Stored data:
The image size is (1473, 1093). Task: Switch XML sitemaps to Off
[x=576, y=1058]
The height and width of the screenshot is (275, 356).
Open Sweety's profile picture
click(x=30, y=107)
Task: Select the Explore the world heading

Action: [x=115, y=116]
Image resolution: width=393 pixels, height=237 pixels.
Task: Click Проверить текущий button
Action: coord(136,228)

▸ **Instructions for the task**
Give back each record, exactly as it reads.

▸ **Result**
The image size is (1473, 1093). Task: Switch XML sitemaps to Off
[x=576, y=1058]
The height and width of the screenshot is (275, 356).
Open Sweety's profile picture
click(x=30, y=107)
Task: Select the Explore the world heading

Action: [x=115, y=116]
Image resolution: width=393 pixels, height=237 pixels.
Task: Click Проверить текущий button
Action: coord(136,228)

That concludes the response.